(Data excerpts begins)

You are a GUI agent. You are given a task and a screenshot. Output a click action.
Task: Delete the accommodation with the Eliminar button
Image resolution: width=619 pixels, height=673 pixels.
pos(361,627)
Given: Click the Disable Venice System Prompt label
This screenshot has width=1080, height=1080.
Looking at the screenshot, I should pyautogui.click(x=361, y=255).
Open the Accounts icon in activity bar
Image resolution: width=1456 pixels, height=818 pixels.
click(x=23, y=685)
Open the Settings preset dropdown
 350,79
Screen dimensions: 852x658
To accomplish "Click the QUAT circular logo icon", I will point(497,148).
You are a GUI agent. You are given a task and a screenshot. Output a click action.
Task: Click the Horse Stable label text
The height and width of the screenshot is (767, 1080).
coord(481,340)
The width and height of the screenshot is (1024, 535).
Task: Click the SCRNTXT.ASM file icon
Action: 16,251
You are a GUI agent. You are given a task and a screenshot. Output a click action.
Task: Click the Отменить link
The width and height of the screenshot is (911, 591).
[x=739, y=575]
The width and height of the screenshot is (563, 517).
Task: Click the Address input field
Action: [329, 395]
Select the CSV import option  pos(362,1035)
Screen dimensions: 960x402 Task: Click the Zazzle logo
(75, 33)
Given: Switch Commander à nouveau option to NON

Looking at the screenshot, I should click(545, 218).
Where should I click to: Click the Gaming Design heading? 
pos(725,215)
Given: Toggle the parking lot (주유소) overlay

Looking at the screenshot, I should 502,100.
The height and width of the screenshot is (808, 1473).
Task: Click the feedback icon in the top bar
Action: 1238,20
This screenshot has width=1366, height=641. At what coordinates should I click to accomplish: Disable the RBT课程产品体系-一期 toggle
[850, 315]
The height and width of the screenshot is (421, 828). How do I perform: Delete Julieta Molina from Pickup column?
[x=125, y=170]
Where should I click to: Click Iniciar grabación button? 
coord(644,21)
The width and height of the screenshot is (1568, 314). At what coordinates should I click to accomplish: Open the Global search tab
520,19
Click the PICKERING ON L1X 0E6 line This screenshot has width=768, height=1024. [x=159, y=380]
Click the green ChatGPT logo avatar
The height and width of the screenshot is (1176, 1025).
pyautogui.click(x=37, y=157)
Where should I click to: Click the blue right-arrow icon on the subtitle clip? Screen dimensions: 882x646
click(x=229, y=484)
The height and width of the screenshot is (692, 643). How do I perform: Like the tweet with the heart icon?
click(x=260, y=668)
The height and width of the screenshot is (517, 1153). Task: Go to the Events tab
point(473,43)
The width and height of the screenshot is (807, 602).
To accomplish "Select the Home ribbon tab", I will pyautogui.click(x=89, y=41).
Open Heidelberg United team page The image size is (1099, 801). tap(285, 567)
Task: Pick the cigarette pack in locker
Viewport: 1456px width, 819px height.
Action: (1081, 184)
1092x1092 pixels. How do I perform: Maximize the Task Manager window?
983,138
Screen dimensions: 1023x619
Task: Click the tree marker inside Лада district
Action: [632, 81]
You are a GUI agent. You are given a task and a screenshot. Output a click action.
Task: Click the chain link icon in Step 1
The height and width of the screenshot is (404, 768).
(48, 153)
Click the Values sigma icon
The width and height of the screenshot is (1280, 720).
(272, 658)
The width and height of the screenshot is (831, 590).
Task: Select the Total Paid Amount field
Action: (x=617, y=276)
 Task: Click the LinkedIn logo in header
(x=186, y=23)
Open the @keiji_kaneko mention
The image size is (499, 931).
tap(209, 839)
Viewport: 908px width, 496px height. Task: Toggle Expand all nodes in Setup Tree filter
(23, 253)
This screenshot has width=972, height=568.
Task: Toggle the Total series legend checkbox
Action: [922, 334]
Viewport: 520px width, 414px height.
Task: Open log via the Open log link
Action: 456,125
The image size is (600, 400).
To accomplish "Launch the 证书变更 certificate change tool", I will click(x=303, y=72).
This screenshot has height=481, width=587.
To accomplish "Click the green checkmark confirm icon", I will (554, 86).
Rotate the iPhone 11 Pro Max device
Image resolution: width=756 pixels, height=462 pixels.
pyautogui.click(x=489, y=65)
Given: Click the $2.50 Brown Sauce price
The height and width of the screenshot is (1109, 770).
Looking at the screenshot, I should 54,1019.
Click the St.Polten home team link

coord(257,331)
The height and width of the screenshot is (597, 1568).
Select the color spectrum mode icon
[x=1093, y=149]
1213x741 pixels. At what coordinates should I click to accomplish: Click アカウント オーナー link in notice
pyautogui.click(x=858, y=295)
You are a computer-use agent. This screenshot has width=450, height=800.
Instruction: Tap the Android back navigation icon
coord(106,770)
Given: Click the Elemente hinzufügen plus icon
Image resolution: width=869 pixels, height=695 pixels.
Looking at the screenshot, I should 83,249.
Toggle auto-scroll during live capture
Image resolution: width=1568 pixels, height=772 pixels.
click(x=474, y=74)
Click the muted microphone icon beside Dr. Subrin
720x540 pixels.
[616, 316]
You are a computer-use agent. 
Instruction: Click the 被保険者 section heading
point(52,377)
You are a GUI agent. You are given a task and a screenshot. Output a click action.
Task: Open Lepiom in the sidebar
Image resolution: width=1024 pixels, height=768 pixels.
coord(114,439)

(Data excerpts ends)

**What you need to do**
Pick out the lines above that hold the string "computer" and show them.

**The answer**
You are a computer-use agent. This screenshot has width=450, height=800.
You are a computer-use agent. 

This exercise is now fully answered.